Osteoarthritis is a leading cause of pain and disability among U.S. adults, and the costs associated with diagnosis, treatment and lost wages nationwide are estimated to be in the billions each year.
Assistant Professor Shu-Wei Huang wants to develop imaging techniques to catch the disease in its early stages, when it still has the potential to be reversed.
In this common form of arthritis, the cartilage that protects the ends of the bones breaks down over time, often affecting the joints in the hands, knees and hips.

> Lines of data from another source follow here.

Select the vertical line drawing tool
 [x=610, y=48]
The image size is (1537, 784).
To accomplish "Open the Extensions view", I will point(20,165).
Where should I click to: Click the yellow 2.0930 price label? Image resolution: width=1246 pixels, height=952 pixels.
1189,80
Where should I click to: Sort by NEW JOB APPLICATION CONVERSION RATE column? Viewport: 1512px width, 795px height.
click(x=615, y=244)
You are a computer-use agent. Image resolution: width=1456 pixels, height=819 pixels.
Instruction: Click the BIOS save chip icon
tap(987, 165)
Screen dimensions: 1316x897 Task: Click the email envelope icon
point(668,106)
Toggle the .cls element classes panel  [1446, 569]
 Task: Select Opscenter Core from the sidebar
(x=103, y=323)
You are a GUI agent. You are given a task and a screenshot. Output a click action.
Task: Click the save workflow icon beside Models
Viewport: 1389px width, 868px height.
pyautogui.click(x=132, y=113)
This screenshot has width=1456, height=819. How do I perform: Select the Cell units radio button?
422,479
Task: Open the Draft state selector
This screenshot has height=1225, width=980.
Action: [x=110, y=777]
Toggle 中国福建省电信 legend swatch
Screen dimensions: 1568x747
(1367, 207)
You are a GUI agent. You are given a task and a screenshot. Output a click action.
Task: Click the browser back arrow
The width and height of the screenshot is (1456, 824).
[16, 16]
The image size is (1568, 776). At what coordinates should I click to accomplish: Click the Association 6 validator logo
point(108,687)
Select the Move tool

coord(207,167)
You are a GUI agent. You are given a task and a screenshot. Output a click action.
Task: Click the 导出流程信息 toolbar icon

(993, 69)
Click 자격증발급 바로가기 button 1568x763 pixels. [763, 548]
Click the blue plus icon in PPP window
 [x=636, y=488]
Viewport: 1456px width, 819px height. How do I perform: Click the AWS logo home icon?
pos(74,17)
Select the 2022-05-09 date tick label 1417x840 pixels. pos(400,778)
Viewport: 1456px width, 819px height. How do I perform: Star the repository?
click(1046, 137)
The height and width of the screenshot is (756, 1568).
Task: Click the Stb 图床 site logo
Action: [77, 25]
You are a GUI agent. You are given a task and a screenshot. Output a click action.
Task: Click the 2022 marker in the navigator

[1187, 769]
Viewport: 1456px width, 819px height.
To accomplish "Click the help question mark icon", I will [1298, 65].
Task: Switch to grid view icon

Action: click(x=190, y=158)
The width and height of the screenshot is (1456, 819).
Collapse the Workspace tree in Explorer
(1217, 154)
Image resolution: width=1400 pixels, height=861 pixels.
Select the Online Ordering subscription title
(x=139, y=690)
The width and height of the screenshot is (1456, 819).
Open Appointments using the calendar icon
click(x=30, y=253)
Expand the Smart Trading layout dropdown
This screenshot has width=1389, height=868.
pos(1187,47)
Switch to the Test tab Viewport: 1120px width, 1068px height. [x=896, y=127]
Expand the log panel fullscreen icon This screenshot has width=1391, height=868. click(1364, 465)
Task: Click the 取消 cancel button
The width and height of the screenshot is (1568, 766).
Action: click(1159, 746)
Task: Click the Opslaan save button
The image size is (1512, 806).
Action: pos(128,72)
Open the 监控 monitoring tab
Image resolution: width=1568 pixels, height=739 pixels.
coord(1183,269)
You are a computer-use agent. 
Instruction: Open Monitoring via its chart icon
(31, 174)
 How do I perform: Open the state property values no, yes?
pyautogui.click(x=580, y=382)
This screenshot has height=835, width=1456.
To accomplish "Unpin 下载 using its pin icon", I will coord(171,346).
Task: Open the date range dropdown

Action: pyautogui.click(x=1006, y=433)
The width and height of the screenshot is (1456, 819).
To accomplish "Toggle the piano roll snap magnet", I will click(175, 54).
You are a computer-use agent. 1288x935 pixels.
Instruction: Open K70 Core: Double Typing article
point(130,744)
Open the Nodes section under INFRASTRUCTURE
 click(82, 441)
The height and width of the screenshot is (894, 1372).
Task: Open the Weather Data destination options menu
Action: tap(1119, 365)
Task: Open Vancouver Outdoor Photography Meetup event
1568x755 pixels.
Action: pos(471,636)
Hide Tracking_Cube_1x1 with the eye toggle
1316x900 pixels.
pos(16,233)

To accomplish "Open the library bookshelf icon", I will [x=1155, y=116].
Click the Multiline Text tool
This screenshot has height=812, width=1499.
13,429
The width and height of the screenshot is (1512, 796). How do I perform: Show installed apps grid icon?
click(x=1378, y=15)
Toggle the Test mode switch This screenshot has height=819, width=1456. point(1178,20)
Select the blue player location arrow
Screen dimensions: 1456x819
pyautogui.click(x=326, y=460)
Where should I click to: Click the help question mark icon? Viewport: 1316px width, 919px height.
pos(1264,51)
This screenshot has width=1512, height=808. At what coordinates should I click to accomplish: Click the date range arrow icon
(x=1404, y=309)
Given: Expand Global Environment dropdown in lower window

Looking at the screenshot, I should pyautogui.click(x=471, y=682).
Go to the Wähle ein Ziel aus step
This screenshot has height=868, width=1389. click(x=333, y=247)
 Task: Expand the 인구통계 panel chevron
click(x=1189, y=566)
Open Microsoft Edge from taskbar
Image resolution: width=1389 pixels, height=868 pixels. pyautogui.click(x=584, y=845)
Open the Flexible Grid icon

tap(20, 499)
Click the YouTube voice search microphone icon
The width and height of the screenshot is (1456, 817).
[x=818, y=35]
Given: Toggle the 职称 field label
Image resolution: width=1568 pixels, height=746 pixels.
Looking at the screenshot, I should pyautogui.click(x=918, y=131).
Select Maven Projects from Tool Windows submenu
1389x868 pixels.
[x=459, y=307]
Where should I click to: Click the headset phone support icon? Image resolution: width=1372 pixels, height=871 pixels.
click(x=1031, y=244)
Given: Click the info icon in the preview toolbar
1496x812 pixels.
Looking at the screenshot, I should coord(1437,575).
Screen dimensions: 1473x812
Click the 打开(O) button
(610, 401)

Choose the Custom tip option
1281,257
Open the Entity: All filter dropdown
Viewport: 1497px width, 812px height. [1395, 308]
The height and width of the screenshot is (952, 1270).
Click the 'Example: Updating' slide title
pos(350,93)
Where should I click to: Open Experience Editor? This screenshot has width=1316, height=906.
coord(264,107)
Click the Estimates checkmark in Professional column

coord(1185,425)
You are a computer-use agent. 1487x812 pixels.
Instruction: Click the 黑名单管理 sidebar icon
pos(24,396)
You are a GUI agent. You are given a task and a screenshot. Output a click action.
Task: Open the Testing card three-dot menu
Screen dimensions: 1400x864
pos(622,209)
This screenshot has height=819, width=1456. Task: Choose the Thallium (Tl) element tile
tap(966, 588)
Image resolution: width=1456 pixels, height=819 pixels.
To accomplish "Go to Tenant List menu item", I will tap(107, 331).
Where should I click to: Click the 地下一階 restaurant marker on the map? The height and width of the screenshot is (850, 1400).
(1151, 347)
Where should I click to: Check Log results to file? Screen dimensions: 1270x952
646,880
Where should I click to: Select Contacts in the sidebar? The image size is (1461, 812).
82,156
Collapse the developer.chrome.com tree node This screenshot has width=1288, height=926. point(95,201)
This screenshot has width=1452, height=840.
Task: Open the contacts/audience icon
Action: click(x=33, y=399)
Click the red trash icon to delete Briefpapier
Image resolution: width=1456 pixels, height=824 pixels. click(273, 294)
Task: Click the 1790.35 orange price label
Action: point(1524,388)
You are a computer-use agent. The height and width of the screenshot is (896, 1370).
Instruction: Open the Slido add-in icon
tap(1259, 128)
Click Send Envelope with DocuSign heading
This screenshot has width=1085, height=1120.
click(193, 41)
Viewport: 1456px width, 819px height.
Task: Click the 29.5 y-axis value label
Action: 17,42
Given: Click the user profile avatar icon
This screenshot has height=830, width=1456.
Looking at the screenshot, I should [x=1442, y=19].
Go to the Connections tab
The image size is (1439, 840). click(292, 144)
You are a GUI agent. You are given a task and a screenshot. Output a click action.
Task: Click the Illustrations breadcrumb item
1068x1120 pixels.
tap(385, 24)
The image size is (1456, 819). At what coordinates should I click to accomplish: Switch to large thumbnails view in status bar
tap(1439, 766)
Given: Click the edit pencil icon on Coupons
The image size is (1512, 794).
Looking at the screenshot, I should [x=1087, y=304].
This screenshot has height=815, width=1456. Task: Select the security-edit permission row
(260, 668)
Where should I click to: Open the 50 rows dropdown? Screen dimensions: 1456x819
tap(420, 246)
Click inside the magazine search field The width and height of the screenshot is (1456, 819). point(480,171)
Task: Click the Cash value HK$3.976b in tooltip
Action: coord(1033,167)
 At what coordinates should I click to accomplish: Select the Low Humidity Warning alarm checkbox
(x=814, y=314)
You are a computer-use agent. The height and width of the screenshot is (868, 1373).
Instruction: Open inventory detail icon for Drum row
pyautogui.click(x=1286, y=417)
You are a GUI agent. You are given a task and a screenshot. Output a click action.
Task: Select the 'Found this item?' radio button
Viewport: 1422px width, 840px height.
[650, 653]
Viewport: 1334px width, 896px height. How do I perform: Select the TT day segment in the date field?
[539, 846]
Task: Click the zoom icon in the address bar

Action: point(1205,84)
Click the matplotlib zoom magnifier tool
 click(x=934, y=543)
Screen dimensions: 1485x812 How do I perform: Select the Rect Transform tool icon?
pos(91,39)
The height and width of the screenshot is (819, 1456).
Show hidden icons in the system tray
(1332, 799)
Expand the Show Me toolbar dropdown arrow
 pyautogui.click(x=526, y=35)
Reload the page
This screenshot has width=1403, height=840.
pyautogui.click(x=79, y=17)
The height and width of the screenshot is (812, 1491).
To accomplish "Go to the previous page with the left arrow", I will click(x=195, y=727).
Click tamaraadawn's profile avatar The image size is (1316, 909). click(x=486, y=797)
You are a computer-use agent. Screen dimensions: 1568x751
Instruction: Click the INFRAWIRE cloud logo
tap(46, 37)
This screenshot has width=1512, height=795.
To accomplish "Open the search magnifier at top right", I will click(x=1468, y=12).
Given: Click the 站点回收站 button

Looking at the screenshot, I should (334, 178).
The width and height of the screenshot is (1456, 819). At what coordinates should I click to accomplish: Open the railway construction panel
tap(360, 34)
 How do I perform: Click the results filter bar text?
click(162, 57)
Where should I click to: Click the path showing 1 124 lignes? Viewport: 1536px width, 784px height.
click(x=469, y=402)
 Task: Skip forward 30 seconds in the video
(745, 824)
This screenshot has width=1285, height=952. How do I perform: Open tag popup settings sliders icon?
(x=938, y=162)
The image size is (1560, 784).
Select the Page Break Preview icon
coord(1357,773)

Huang said scientists have identified some early stage biomarkers of osteoarthritis that occur before cartilage is permanently damaged, but current imaging techniques aren’t sensitive enough to “see” them.
“We need to develop a new imaging technology capable of providing microscopic information of articular cartilages that is inaccessible by the state-of-the-art musculoskeletal radiology, like CT scans, ultrasonography and MRIs,” he said.
Huang proposes combining two promising imaging techniques – photoacoustic microscopy and dual-comb spectroscopy – to establish the first dual-comb photoacoustic microscopy for deep- tissue musculoskeletal spectro-imaging.
On their own, each technique has limitations. However, when combined, Huang believes they will allow doctors to see deeper into the body more quickly, making diagnosis more efficient and cost-effective.
“In the future, these technologies could also be applicable to other research fields like surgical guidance, cancer assessment, transcranial neuroimaging and stimulation,” he added.
Huang plans to collaborate with researchers in CU Boulder’s Biomedical Engineering Program and on the CU Anschutz Medical Campus, where he is already involved in the AB Nexus initiative. That effort combines expertise in medical and clinical research at Anschutz with engineering and life sciences research at CU Boulder.